AGE IS SOMETIMES VIEWED as a practical way of classifying human beings and assigning them to various groups: babies, children, adolescents, adults, and seniors. Although these divisions may show the advantages and possibilities of each age group, they also emphasize differences, separations, and limitations.
I have already passed through several of these categories, but I have never felt age to be a barrier. On the contrary, I have always enjoyed the company of all the generations. For example, I cherish very valuable memories of the times I spent with my great-aunt during my adolescence. At that time I was studying history at the university, and for me, our conversations were more than social occasions, because she was an eyewitness to the end of the 19th century and the first half of the 20th.
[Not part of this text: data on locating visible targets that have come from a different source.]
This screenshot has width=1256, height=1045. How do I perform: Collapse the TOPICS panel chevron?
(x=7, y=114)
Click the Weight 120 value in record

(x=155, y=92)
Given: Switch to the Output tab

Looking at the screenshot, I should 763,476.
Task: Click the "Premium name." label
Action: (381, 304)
Also, she had known people who lived at the time of France's Second Empire (1852–1870), and her recollections were accurate and interesting.
While I appreciated her being able to retrace more than four generations of my family, I was also very impressed by her example. I loved all the Christian qualities she expressed. In fact, I saw in her not a great number of years, but goodness, wisdom, generosity, courage. Attending a Christian Science Sunday School, where I learned how to study the Bible and Science and Health with Key to the Scriptures, helped me to understand that the true nature of men and women is not defined by age, but by what God gives them. Spiritual strength, joy, and intelligence are gifts from God that constitute man and woman, and, like God, they are permanent and eternal. In the following verses, the Bible explains that God's gifts do not decline, but are constantly renewed: "It is of the Lord's mercies that we are not consumed, because his compassions fail not. They are new every morning." Lam. 3:22, 23.